Seth chuckled audibly, in good-natured derision. “What a mountain out of a mole hill! Why Alvira has glared at people that way, with her little black-bead eyes, ever since I was a boy. She doesn’t mean anything by it,—not the least in the world. The trouble is, Isabel, that you let your imagination run away with you. You are desperately lonesome here, and you amuse yourself by conjuring up all sorts of tragic things. You will have Aunt Sabrina a professional witch next thing you know, and Milton a mystic conspirator, and this plain old clap-boarded farm house a castle of enchantment.”

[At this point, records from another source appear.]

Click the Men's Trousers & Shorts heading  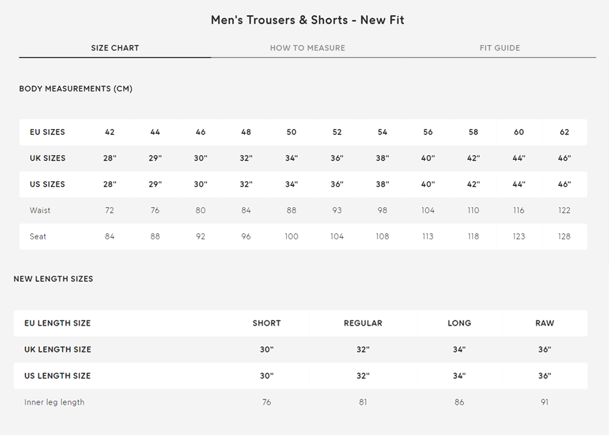307,20
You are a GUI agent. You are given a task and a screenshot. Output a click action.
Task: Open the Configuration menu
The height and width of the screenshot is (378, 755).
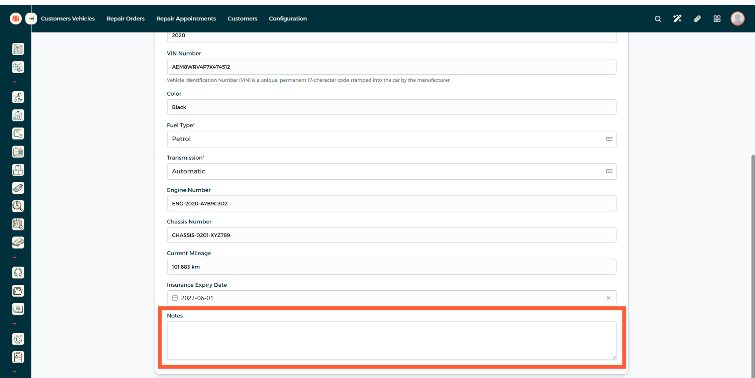click(x=287, y=18)
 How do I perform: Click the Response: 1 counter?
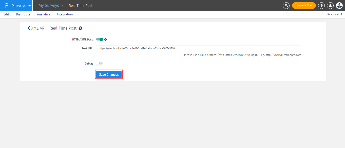click(x=335, y=14)
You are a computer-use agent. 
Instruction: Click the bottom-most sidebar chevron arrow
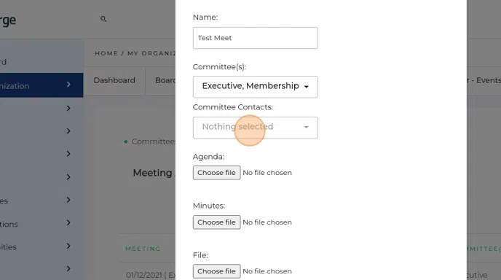[x=68, y=269]
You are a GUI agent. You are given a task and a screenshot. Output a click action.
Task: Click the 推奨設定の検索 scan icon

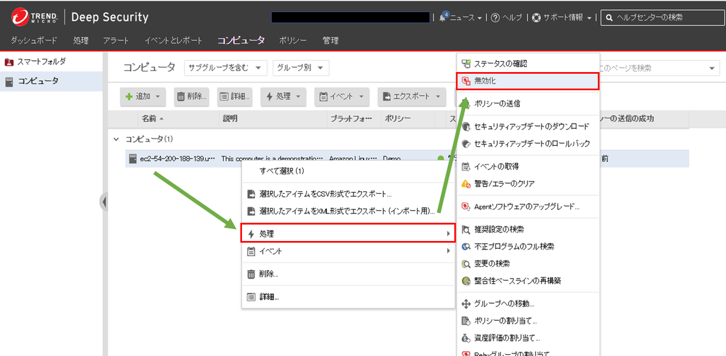click(x=466, y=229)
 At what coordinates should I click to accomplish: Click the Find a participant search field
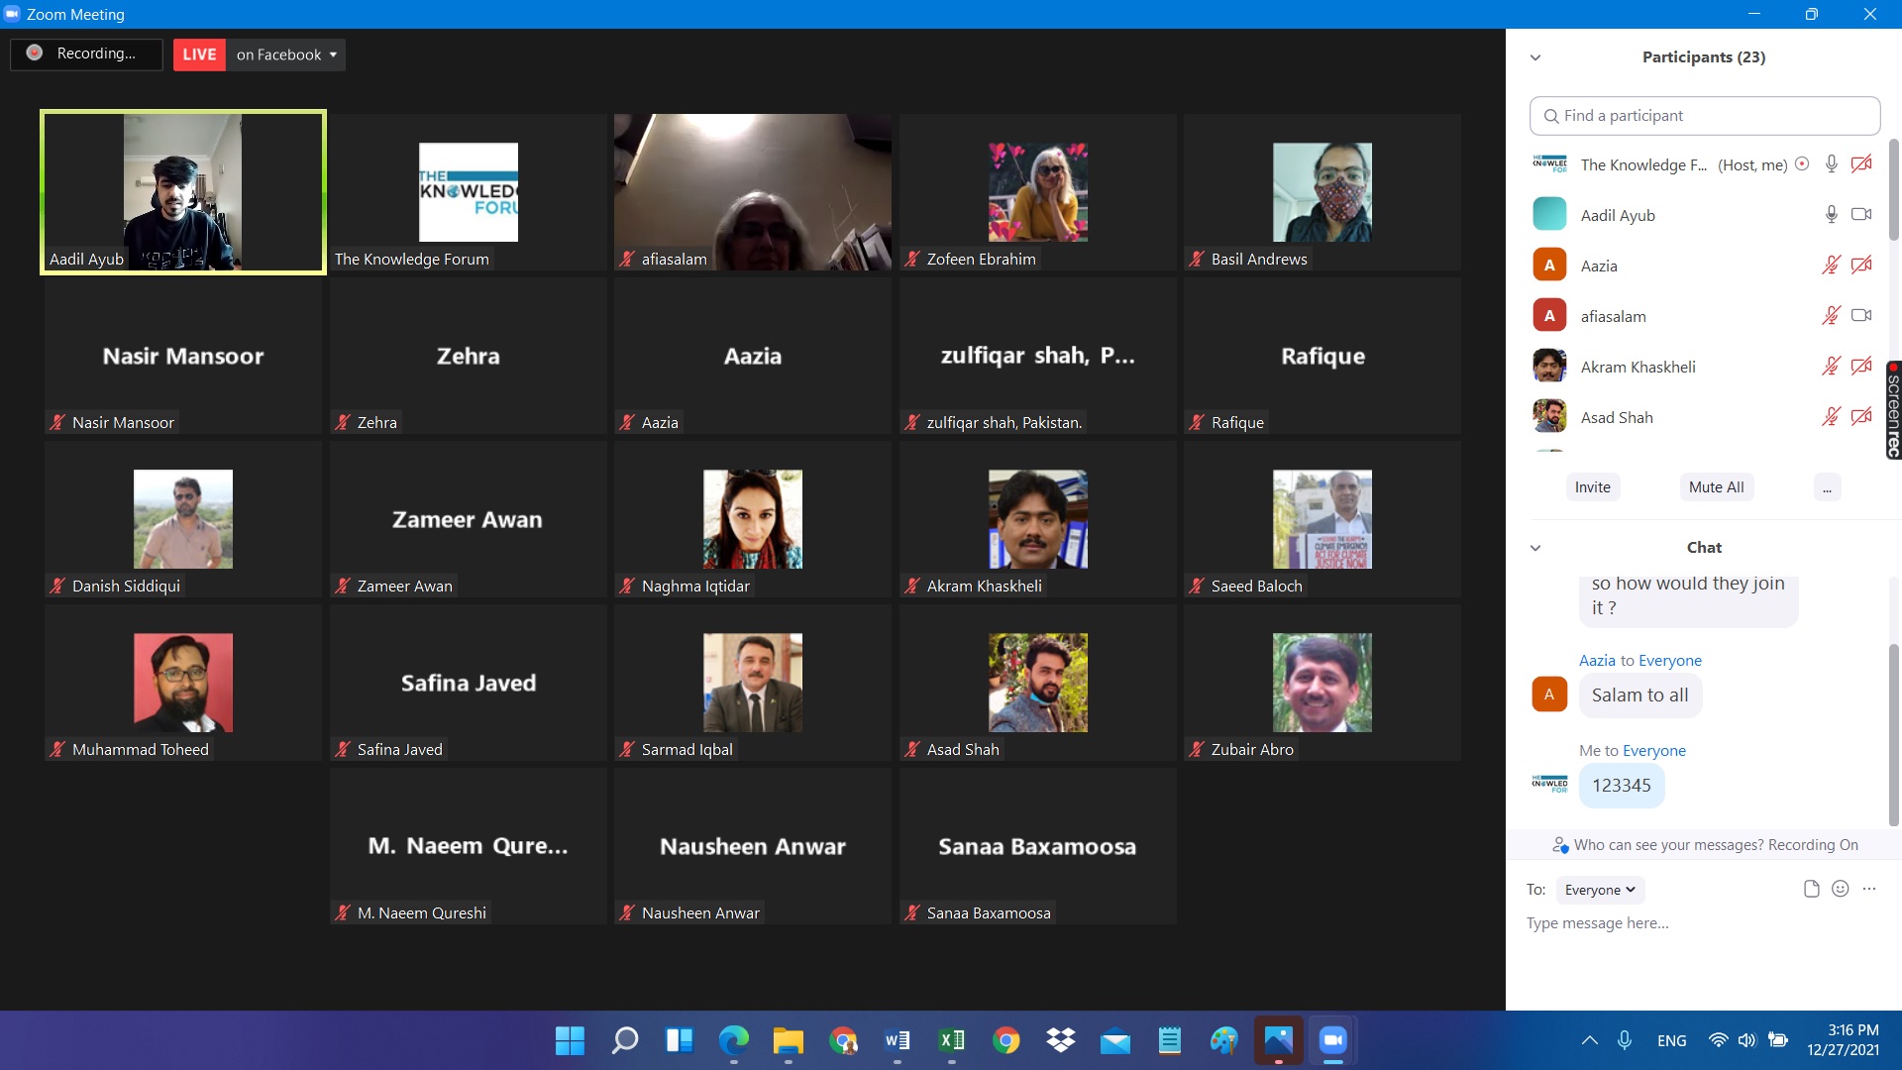[1704, 116]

He had never before assumed even this jocose air of superiority over his blond sister-in-law, and he closed his sentence in some little trepidation lest she should resent it. But no, she received it with meekness, and only protested mildly against the assumption underneath.

“No, I am sure there is something in it. She is brooding about Milton. Not in any sentimental way, you know, but it used to be understood, I think, that they were to marry, and now he carries himself way above her. Why, I can remember, as long ago as when I visited here that summer, when we were all boys and girls and cousins together, I heard your mother say they would make a match of it some time. But now he avoids the kitchen and her. It sounds ridiculous, doesn’t it, for me to be speculating in this way about the love affairs of the servants. But you are driven to it here. You have no idea how grateful one gets to be, here in the country, for the smallest item of human gossip.”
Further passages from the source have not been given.